在accelerate框架中精确恢复dataloader状态的方法
各类方案的比对分析
不难发现,在使用accelerate框架时,accelerator.load_state只能可靠地恢复model、optimizer、scheduler的状态,而dataloader的状态恢复,里面有许多坑。
从原理上来讲,在accelerate框架里,对于一个启用了shuffle的dataloaer,如果要想精确恢复:
- 要么完全和model、optimizer、scheduler相同,可以保存/加载内部状态 (stateful dataloader)
- 要么dataloader初始化时从全局随机环境提取一个种子存入内部状态,此后正常进行iteration时不再与全局随机环境发生关联,只依赖内部状态 (seedable sampler)
简单来讲,要么状态可以瞬间重置到正确的位置,要么在快进时不对外输入输出任何影响。
一个典型的反面例子是普通dataloaer+手动skip(纯手写或用skip_first_batches来skip)。普通dataloader在iteration的时候是依赖全局随机环境的,而skip开始前的全局随机环境没有被恢复,skip过程中的全局随机环境变化也与上次运行时的实际情况不符,除非再额外引入一些更加繁琐的机制加以复原,否则这种方法不可能精确恢复dataloader的状态。
accelerate官方文档里主要提到了两类解法:
- Stateful Dataloader: accelerate虽然声称支持新版torchdata里的StatefulDataloader,但是issue里有大量反馈存在各种兼容性bug。(我自己也碰到过这种兼容性bug,虽然甚至连怎么不兼容都无法准确复现)
- skip_first_batches:
accelerator.skip_first_batches方案看起来稍微好一点,但是实质上和纯手动skip相同,因此同样无法解决随机环境无法复现的问题。
在使用deepwiki查看源码,以及浏览了issue https://github.com/huggingface/accelerate/issues/3242 之后,我发现use_seedable_sampler是一个比较好的方案。虽然 https://github.com/huggingface/accelerate/issues/3398 声称这个也有bug,不过我在v1.11.0里面没有复现,可能已被某个PR修复。(并且这个方案的原理相当简单可靠,没有过于明显的bug之后应该不至于撞上什么特例)
以下是基于accelerate==1.11.0做的验证实验
测试
Test 1
对于程序:
import torch
from torch.utils.data import DataLoader, Dataset
from accelerate import Accelerator
from accelerate.utils import set_seed, DataLoaderConfiguration
import os
# from torchdata.stateful_dataloader import StatefulDataLoader
# Simple dataset with 10 elements
class SimpleDataset(Dataset):
def __init__(self):
self.data = list(range(10))
def __len__(self):
return len(self.data)
def __getitem__(self, idx):
return self.data[idx]
# Function to print batch order in an epoch
def print_epoch_batches(epoch, dataloader, interrupt=False):
output = f"\n--- Process {accelerator.process_index} ---\n"

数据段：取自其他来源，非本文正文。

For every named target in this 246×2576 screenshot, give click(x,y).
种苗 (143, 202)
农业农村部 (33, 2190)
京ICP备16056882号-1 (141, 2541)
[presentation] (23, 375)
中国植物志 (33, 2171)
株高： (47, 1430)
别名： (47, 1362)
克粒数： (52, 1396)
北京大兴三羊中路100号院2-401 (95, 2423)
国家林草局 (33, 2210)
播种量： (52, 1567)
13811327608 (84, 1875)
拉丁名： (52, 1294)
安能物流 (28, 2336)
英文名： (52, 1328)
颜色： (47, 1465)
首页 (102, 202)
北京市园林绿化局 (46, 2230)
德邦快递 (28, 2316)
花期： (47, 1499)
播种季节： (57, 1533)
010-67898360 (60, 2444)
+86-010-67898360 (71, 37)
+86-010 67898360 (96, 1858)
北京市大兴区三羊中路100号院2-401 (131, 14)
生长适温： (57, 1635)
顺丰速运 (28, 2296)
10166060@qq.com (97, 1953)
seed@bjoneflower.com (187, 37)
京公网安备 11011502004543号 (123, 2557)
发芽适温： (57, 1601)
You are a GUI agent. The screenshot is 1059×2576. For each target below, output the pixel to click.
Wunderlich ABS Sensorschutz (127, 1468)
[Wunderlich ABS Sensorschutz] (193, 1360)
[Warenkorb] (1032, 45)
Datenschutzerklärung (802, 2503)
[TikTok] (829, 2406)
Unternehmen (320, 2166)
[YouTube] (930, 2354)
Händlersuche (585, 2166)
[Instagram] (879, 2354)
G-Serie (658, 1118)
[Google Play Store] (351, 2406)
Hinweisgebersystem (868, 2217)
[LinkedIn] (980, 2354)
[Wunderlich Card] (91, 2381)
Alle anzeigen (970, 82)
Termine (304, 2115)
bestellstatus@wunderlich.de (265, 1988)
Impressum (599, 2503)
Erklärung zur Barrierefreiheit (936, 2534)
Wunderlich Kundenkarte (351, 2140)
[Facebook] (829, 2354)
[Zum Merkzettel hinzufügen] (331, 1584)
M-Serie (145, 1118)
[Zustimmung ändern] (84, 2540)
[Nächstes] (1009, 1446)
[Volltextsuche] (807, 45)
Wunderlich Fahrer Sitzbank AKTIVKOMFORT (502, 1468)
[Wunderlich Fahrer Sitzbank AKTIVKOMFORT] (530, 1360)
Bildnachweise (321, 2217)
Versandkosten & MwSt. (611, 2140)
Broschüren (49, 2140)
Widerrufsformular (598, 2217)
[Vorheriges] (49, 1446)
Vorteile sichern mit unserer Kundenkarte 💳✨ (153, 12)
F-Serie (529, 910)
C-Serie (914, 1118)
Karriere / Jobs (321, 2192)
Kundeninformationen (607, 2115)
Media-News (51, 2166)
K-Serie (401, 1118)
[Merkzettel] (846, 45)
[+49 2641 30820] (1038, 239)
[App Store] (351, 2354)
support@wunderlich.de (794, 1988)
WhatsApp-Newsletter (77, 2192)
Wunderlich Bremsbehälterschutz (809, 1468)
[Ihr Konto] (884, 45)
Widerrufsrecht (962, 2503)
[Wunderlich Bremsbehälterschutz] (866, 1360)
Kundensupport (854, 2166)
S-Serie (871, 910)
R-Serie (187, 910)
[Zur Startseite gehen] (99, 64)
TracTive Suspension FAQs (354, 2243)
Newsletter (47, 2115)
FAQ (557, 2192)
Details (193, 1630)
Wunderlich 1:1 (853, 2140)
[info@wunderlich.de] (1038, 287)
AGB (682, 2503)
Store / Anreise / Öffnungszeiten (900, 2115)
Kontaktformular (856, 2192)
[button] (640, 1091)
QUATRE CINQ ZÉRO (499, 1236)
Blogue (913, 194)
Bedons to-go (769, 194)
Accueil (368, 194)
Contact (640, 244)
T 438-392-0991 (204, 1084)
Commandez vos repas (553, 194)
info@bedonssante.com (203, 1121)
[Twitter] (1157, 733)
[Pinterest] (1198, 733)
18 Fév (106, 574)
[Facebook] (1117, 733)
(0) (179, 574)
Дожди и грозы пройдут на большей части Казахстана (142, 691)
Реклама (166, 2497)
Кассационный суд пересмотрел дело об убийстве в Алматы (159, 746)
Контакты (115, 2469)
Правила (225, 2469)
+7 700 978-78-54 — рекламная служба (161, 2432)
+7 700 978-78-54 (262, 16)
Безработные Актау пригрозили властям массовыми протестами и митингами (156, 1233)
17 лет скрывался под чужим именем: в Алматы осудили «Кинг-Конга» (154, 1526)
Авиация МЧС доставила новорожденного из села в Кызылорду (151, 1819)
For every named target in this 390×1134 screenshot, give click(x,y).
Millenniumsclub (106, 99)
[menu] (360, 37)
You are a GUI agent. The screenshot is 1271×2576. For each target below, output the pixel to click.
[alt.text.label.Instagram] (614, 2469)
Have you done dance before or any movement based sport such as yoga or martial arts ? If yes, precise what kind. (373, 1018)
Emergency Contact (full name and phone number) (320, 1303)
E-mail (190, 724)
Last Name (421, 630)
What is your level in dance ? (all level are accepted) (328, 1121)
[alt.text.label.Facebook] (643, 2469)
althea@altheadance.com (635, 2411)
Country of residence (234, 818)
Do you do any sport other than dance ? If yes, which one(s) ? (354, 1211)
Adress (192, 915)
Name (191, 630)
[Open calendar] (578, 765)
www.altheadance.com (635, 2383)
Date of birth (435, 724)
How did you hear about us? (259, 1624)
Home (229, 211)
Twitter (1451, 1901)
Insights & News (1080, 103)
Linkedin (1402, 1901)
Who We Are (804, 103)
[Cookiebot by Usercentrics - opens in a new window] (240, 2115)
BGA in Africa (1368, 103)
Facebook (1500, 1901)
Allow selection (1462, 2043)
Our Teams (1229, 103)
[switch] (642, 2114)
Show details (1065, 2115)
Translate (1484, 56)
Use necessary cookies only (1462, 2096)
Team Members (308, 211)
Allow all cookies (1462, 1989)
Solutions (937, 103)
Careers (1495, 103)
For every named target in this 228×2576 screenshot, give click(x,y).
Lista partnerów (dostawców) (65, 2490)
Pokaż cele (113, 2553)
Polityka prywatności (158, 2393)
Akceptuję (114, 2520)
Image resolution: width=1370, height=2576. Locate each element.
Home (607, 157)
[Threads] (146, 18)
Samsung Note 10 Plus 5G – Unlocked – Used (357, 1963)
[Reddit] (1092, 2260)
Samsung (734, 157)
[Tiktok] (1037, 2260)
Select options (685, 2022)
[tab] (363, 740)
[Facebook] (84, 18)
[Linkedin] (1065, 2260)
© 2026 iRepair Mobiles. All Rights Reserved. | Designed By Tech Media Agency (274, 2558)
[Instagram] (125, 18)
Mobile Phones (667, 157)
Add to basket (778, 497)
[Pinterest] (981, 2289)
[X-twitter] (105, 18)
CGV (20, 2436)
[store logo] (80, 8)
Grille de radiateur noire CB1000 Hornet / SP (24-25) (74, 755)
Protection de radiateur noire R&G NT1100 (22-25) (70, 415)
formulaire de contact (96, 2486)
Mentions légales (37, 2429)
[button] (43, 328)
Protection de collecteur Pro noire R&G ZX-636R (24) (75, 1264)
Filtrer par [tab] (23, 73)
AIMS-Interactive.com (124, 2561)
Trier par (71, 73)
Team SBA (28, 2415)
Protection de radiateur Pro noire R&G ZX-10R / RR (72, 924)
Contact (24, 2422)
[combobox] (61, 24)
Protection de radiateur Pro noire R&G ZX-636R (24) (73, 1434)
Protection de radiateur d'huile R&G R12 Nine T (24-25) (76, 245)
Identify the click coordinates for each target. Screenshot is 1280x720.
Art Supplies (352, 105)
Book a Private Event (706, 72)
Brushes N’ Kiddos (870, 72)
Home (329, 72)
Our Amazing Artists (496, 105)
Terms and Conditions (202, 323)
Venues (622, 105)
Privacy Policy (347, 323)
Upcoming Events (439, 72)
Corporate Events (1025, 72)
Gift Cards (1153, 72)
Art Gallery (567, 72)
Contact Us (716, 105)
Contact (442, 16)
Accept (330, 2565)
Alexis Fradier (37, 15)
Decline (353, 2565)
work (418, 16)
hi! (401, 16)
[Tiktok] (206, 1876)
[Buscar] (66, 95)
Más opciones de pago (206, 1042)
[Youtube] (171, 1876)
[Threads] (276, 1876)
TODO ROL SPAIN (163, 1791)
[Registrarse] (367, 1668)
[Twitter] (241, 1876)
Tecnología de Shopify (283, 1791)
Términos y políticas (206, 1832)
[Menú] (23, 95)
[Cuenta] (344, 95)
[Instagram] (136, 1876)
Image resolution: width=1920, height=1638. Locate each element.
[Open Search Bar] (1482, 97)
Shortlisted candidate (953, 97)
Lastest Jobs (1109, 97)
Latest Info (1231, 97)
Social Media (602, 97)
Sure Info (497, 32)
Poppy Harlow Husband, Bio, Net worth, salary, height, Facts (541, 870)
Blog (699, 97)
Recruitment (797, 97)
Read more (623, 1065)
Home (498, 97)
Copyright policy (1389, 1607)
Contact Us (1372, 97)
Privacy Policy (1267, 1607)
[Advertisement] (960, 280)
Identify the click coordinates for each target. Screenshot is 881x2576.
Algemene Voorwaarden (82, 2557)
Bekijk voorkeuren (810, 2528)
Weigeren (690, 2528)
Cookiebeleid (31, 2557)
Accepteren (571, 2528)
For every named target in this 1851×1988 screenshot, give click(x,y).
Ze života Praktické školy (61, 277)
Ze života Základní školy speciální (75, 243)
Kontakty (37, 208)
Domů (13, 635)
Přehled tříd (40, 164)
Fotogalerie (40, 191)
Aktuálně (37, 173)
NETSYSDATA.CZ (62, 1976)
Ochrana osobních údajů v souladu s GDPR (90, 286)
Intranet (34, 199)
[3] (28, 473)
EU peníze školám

output += f"Epoch {epoch + 1}:\n"
data = []
for i, batch in enumerate(dataloader):
data.append(batch.tolist())
if interrupt and epoch == 1 and i == 1:
accelerator.save_state(output_dir="debug_data_order_checkpoints")
output += f"Random state saved\n"
output += f"{data}\n"
return output
if __name__ == "__main__":
accelerator = Accelerator()
set_seed(42)
# Create the dataset and DataLoader with shuffle=True
dataset = SimpleDataset()
dataloader = DataLoader(
dataset,
batch_size=1,
shuffle=True,
)
dataloader = accelerator.prepare(dataloader)
# Check data order for 3 epochs
all_outputs = []
for epoch in range(3):
epoch_output = print_epoch_batches(epoch, dataloader, interrupt=True)
all_outputs.append(epoch_output)
# Print all outputs at the end
for output in all_outputs:
print(output)
accelerator.wait_for_everyone()
# Resume from checkpoint
accelerator = Accelerator(
# dataloader_config=dataloader_config,
)
set_seed(42)
dataloader = DataLoader(
dataset,
batch_size=1,
shuffle=True,
)
dataloader = accelerator.prepare(dataloader)
# Load random state
if os.path.exists("debug_data_order_checkpoints"):
accelerator.load_state("debug_data_order_checkpoints")
print("Random state loaded from debug_data_order_checkpoints")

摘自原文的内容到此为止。